(491e) Interfacial Electrolyte Structure with Anti-Reductive Solvent at Electrode for Practical Lithium-Sulfur Batteries: A Molecular Dynamics Study | AIChE

(491e) Interfacial Electrolyte Structure with Anti-Reductive Solvent at Electrode for Practical Lithium-Sulfur Batteries: A Molecular Dynamics Study


Jin, Z. - Presenter, University of Alberta
Nan, Y., University of Alberta
The emergence of Li-metal batteries, with the high-energy-density Li metal anode, has energized the rechargeable battery industry. Lithium-sulfur (Li-S) battery emerges as a promising candidate due to the theoretically high specific energy and low material cost. Soluble Li polysulfide (PS) intermediates, e.g., Li2S4-8, which are generated from solid S8, can be reductively transformed into solid Li2S2 or Li2S during a discharge process. While the dissolved PSs can facilitate the high specific capacity and high discharge voltage of S/carbon cathode, they induce daunting challenges for stable Li metal anode due to the inevitable parasitic reactions between Li and PSs.

In our previous work (Angew. Chem. Int. Ed. 2021, 60, 2-9), we found that by introducing isopropyl ether (DIPE), which is more stable than conventional ether solvents against Li metal, the reactivity of PSs is greatly suppressed and the cycling performance of working Li-S batteries is significantly improved. Based on molecular dynamics (MD) simulations and nuclear magnetic resonance, the electrolyte structure of PSs with anti-reductive solvent shells is revealed, in which DIPE molecules, as a coslvent, tend to distribute in the outer solvent shell due to poor solvating power.

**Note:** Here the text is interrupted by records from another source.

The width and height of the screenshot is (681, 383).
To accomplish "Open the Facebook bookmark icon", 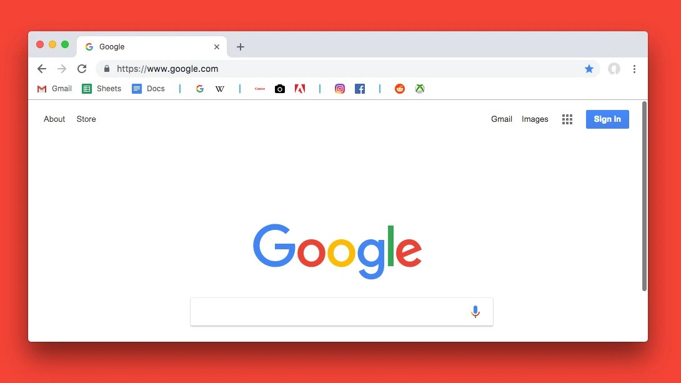I will pyautogui.click(x=360, y=89).
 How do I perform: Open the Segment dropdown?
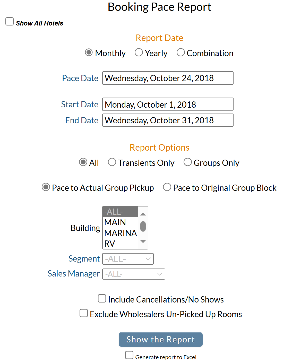128,259
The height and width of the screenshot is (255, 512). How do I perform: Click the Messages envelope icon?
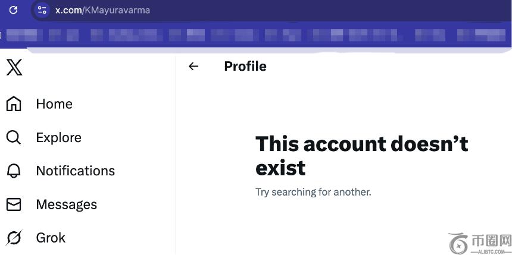[x=14, y=204]
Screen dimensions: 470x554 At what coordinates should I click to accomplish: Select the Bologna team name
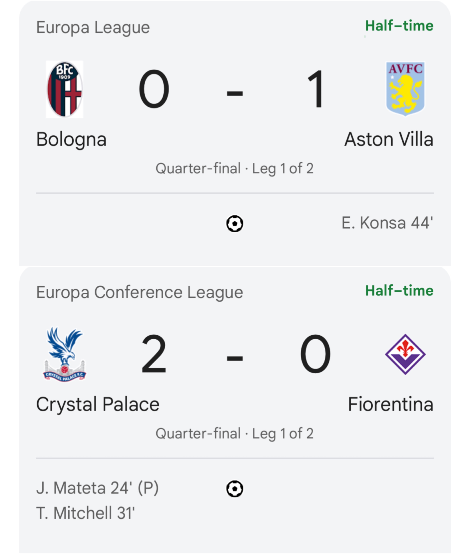(71, 139)
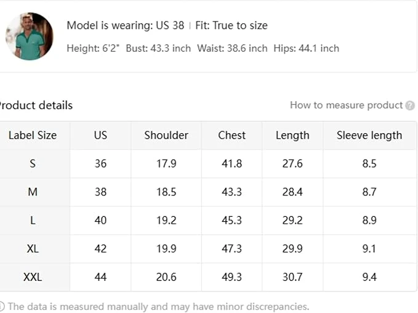Click the question mark help icon
Screen dimensions: 418x313
coord(410,105)
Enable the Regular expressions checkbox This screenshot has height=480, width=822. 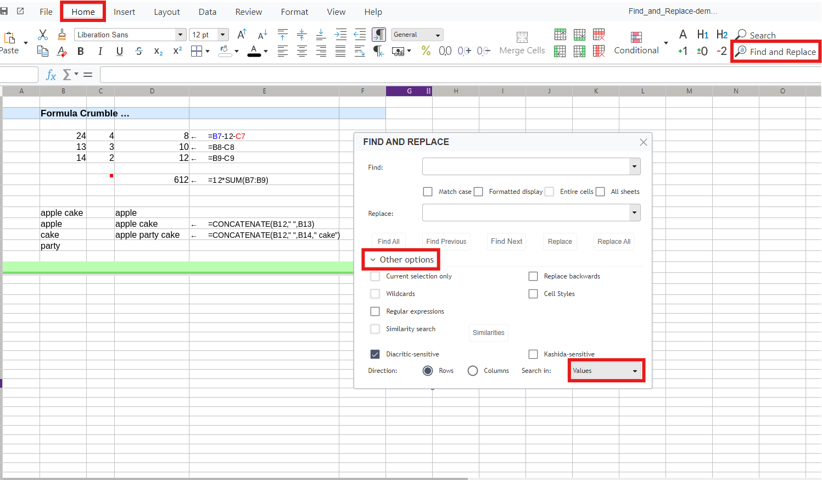tap(375, 311)
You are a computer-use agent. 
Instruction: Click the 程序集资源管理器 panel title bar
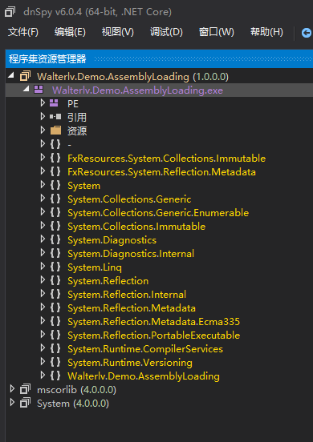point(159,59)
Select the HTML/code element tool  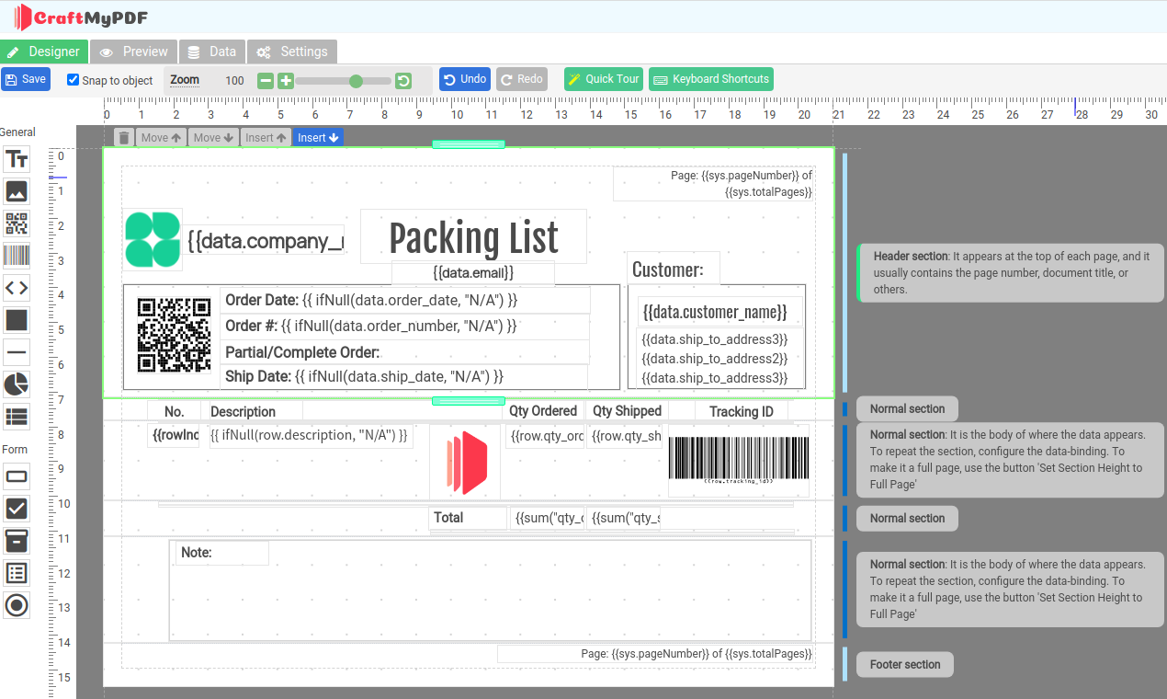coord(16,287)
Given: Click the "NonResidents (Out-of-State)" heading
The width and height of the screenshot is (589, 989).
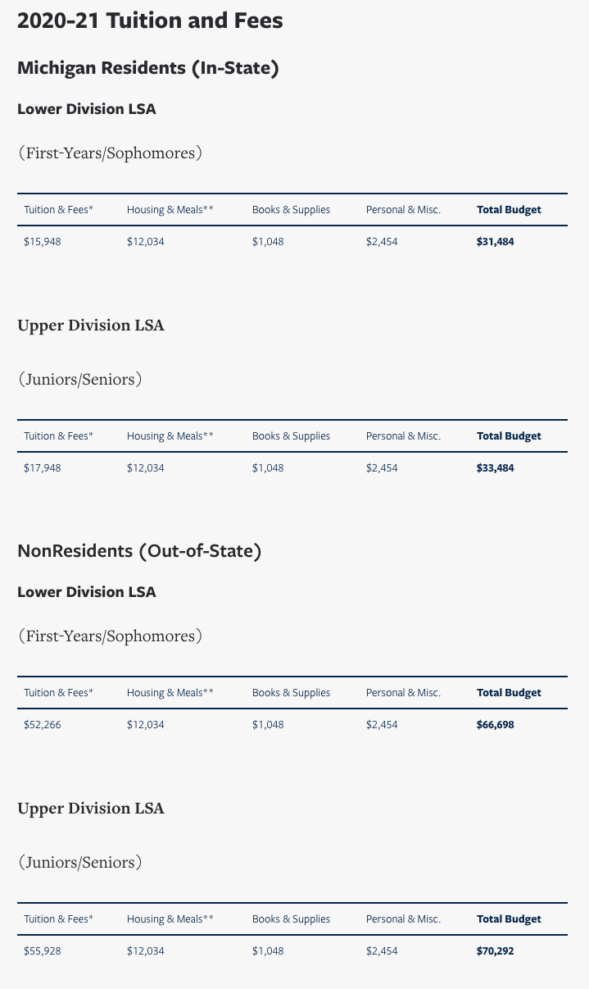Looking at the screenshot, I should click(x=139, y=551).
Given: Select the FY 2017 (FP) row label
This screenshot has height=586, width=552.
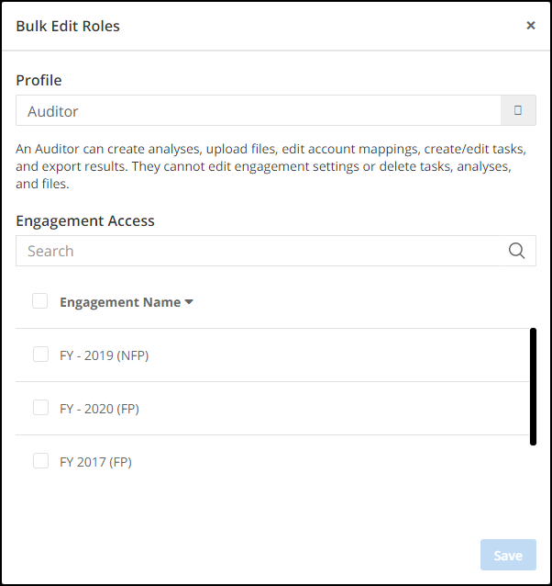Looking at the screenshot, I should click(95, 462).
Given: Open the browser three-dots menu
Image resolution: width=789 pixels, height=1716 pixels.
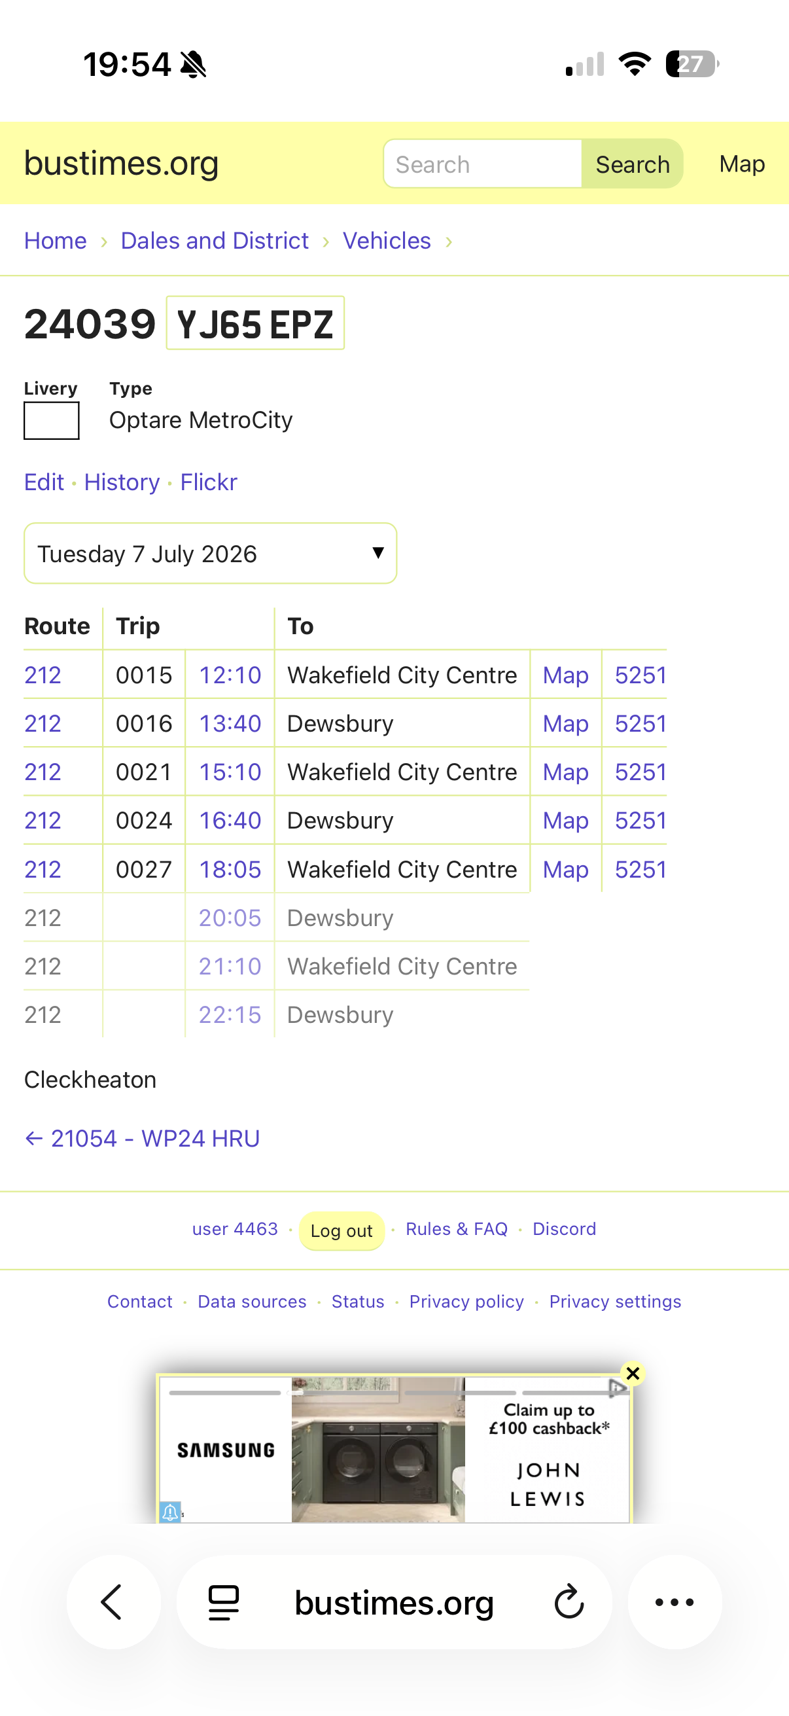Looking at the screenshot, I should coord(674,1601).
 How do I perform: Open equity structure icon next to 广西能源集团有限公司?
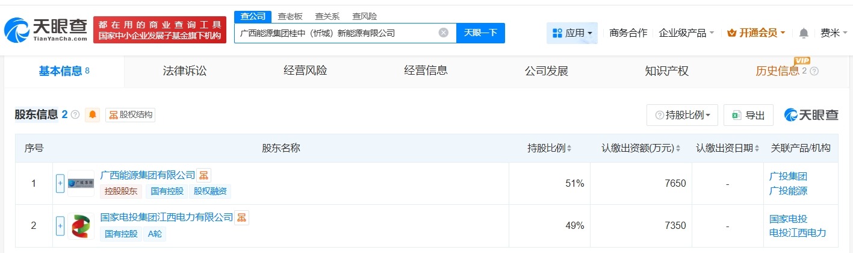[x=205, y=175]
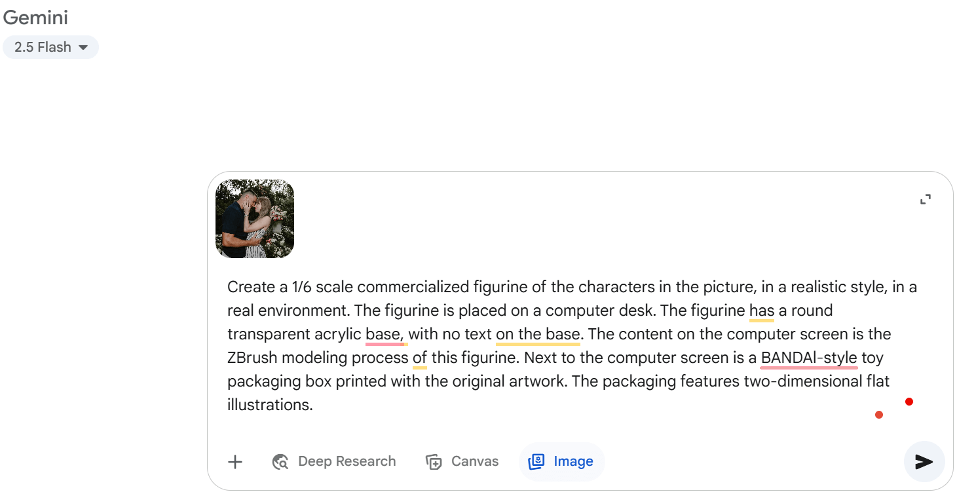The height and width of the screenshot is (494, 957).
Task: Click the plus icon to add files
Action: (235, 462)
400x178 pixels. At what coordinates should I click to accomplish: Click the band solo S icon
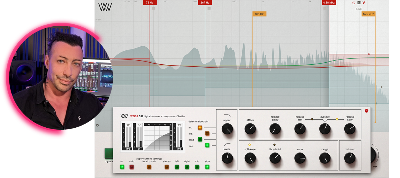(359, 3)
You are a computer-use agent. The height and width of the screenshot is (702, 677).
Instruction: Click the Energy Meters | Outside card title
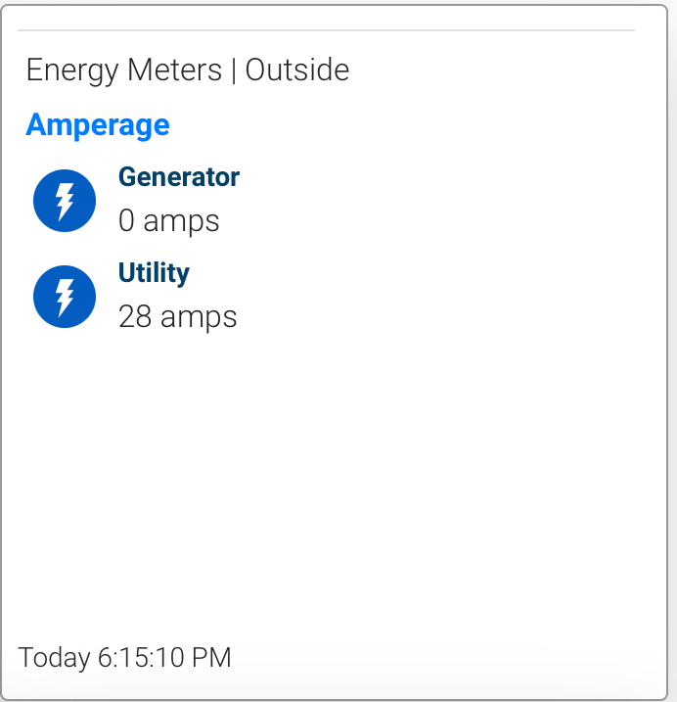[x=188, y=70]
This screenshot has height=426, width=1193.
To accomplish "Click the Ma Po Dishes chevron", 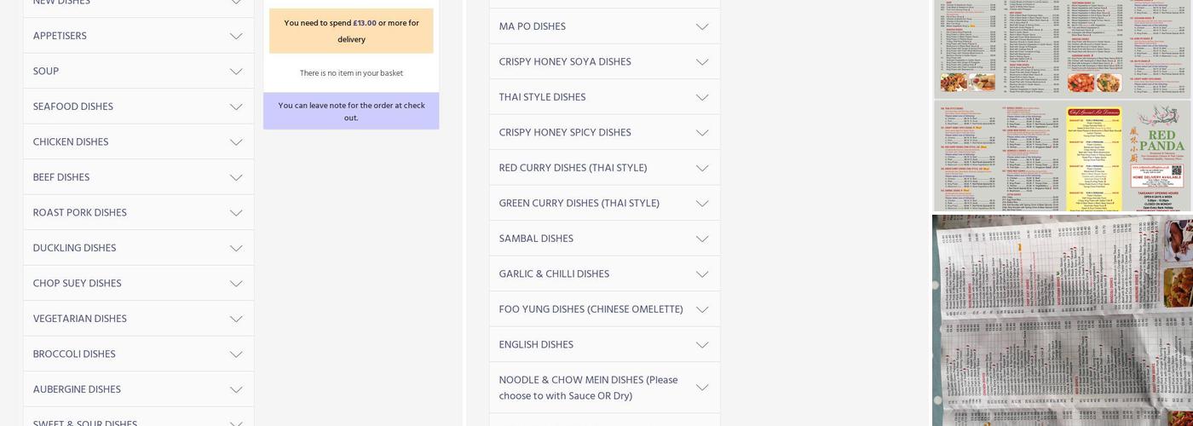I will point(702,27).
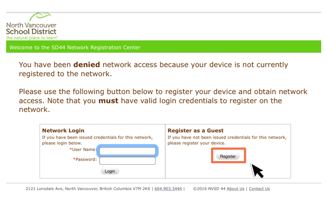Click the Register as a Guest heading
Screen dimensions: 326x211
pyautogui.click(x=195, y=130)
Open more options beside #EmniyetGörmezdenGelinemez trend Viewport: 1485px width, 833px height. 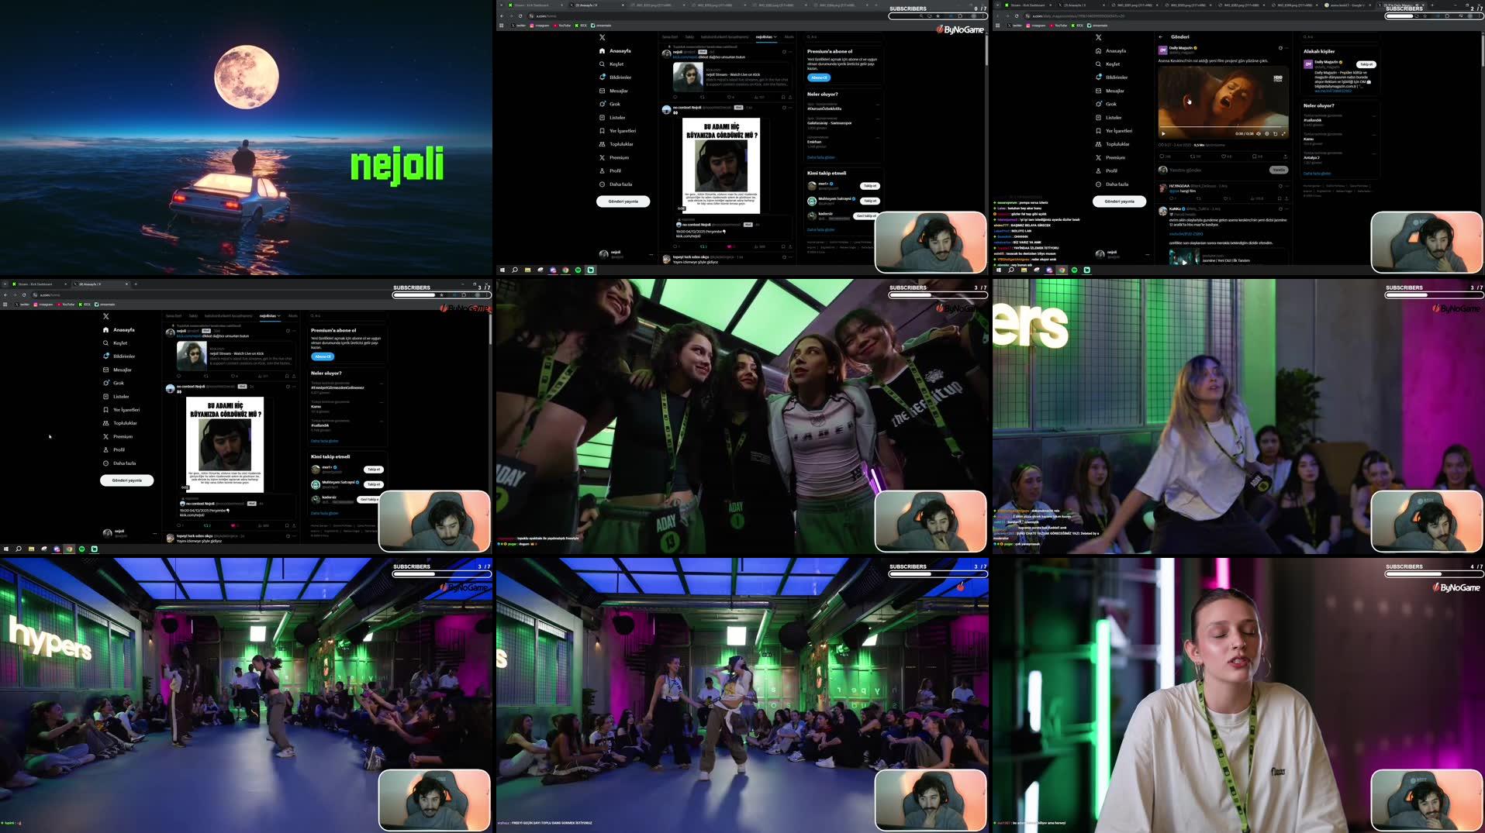pos(382,384)
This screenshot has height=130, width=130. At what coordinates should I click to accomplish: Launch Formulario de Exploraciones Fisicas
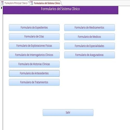34,46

While this study provided new insights into the working mechanism of DIPE in terms of improving Li-S battery lifespan, molecular distributions near the anode might be drastically different from that in the bulk.

Herein, we report a MD study on the molecular distributions of anti-reductive electrolyte (DIPE) at electrodes. Graphene sheets are employed to represent the electrodes. Two systems (System PSE containing DOL/DME=1/1 by vol.; System EPSE containing DIPE/DOL/DME=3/3.5/3.5 by vol.) with varying potentials are studied. We demonstrate that DIPE can be adsorbed at the anode driven by the excluded volume effect (Soft Matter 2011, 7(23), 11222-11231), which might mitigate the oxidation-reduction chemical reaction between the Li anode and other electrolytes and salts. Due to the presence of DIPE, the adsorption of DOL at the anode is largely suppressed. There exists optimum electric double layer (EDL) potential for the highest DIPE adsorption at electrode, which is around -0.5 V. In addition, DIPE distributes at the outer shell of TFSI- and PSs, both in bulk and at the near electrode. As a result, the protection of TFSI- and PSs from DIPE from oxidation-reduction chemical reaction might also take place near the electrodes. In fact, XPS spectra from experiment (Angew. Chem. Int. Ed. 2021, 60, 2-9) proved that SO42- and SO33- functional group (the product of TFSI- and PS oxidation-reduction reaction between Li anode) is decreased in the EPSE systems. This work sheds lights on anti-reductive solvent and salt distributions near the electrodes and provides fundamental understanding and important insights into the design of electrolyte formulas for stable Li-S batteries.